On Feb 12 18:38, Thomas Wolff wrote:
Am 12.02.2017 um 12:23 schrieb Corinna Vinschen:
On Feb 7 14:35, Roger Qiu wrote:
I've found that `cygpath --windows '../` will give back an absolute windows
I thought this would only happen if you provide the `--absolute` flag, or
when the path is a special cygwin path.
But this occurs just for normal directories.
I have come across a situation where I need to convert ntfs symlinks to unix
symlinks and back. Sometimes these symlinks have relative paths them. Now by
using cygpath --windows, I get back absolute paths, which means the
integrity of the symlink isn't preserved.
Can `cygpath --windows '../directory'` give back `..\directory` for paths
aren't special cygwin paths? These relative backslashes are supported in
Windows right now.
Not easily. All paths are evaluated as absolute paths inside Cygwin.

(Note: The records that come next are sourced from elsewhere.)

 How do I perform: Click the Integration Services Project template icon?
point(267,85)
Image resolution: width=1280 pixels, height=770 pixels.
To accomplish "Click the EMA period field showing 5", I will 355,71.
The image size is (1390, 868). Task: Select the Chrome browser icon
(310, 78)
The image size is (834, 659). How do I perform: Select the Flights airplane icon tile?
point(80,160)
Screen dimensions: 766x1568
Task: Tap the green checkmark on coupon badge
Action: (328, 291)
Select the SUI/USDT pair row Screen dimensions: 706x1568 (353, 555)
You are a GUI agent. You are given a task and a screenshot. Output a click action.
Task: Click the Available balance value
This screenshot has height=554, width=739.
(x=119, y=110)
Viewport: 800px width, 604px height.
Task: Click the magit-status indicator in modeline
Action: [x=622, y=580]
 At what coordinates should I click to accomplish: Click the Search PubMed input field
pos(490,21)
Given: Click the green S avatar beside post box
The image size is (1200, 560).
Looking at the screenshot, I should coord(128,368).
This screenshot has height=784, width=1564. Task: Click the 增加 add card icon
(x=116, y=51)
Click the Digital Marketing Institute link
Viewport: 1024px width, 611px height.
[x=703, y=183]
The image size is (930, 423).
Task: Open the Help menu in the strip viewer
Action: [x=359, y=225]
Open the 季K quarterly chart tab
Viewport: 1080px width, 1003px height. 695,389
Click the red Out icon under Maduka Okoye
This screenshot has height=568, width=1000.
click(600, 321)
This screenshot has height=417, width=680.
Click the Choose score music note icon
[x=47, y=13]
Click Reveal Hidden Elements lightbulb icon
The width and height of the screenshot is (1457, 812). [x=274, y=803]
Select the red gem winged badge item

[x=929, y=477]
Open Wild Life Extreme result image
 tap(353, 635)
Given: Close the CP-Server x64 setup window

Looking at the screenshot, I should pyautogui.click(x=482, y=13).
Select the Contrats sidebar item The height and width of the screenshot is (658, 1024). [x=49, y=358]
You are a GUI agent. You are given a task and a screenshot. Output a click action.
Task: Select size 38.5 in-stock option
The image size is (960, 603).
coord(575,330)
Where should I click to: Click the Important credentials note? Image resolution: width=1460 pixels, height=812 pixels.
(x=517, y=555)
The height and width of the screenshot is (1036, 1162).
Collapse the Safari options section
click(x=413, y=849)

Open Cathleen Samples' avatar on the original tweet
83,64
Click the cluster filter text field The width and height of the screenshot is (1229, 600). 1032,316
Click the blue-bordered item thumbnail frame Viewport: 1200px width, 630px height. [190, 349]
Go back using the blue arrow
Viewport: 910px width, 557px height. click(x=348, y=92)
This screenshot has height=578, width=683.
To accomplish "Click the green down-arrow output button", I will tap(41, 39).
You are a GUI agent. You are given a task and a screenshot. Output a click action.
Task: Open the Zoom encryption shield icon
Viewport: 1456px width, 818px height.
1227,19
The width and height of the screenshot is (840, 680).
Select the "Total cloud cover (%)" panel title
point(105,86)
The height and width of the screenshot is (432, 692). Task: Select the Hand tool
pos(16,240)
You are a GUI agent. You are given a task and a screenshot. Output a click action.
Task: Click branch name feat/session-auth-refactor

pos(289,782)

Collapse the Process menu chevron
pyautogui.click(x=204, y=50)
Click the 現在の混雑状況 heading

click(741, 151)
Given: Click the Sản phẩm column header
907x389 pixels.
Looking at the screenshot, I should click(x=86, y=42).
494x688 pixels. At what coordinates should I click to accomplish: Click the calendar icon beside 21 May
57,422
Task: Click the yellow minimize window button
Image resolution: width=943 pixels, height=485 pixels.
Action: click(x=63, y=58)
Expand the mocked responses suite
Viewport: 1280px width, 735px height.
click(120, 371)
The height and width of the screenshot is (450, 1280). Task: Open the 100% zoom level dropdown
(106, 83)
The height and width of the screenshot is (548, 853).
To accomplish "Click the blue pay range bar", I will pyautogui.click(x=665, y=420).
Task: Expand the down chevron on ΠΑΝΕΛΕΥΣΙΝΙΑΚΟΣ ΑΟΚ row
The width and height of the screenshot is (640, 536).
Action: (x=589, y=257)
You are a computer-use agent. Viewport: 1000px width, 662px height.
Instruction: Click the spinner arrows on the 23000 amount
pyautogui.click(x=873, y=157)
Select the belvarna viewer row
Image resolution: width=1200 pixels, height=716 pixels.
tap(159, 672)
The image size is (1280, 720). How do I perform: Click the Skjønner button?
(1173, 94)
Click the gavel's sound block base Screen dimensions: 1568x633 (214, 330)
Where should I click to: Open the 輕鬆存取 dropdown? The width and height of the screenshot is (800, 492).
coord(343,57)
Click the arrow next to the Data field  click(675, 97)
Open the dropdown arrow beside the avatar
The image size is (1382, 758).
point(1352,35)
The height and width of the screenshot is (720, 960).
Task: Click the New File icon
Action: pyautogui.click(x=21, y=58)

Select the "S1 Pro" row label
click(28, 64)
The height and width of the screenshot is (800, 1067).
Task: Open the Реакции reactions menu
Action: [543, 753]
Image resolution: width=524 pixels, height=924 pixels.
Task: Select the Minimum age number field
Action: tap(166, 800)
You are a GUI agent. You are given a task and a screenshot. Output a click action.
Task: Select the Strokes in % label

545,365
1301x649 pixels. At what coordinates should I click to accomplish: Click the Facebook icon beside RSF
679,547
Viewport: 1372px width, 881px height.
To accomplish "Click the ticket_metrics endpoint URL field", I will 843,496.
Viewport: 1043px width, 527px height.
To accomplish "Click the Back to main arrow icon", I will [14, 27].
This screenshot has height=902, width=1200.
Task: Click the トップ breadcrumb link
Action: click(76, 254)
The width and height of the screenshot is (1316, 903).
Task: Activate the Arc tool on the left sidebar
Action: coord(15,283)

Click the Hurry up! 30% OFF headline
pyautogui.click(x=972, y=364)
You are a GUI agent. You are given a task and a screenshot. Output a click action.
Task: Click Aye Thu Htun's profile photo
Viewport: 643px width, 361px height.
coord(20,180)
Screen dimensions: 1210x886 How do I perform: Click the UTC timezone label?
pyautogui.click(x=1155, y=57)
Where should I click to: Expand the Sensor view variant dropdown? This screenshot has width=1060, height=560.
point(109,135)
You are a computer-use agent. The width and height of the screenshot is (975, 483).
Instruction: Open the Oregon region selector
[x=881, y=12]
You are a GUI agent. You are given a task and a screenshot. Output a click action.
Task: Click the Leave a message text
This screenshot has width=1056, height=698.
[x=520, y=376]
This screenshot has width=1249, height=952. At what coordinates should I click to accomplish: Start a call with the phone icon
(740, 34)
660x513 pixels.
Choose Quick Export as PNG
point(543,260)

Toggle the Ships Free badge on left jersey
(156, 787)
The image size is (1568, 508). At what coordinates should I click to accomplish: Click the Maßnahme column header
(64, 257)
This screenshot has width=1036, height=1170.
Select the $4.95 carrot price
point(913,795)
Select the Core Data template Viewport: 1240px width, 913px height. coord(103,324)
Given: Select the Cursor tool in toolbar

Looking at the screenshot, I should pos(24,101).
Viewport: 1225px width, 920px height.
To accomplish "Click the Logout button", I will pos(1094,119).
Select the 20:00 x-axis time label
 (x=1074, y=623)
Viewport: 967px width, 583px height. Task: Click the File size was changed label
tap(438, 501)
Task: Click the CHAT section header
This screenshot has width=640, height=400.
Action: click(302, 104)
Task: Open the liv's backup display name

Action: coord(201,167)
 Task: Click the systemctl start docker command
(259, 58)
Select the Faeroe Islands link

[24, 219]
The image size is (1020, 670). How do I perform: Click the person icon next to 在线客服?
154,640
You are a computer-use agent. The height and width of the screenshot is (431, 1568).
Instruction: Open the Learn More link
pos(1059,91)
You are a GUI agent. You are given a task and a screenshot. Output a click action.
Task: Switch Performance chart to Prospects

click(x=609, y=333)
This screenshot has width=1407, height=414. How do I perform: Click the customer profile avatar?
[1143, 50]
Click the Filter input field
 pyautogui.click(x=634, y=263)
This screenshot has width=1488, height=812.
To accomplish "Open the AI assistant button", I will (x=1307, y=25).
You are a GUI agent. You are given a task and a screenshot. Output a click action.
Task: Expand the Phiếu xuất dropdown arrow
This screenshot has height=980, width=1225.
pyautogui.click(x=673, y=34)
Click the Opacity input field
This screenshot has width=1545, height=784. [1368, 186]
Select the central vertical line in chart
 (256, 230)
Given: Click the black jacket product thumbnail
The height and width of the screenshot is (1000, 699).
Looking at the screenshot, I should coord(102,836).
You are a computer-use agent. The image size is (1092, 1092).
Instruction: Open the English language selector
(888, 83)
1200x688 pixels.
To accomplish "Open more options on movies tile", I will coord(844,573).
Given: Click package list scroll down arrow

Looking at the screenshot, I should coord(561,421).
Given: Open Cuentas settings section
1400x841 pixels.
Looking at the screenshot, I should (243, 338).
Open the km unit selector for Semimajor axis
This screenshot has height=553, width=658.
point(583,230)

The result of the path conversion is always an absolute path. A relative
path is generated from there by checking if the path prefix in POSIX
notation is identical to the current working directory. If not, the
path stays absolute. Naturally, if you use a "..", the resulting path
does not match the CWD anymore, so you're out.
How about converting getcwd(), too, and comparing that?
Converting to what? And how's that different from what I describe above?
Btw., did you see https://cygwin.com/ml/cygwin/2017-01/msg00404.html?
No, I hadn't, sorry. Will respond there.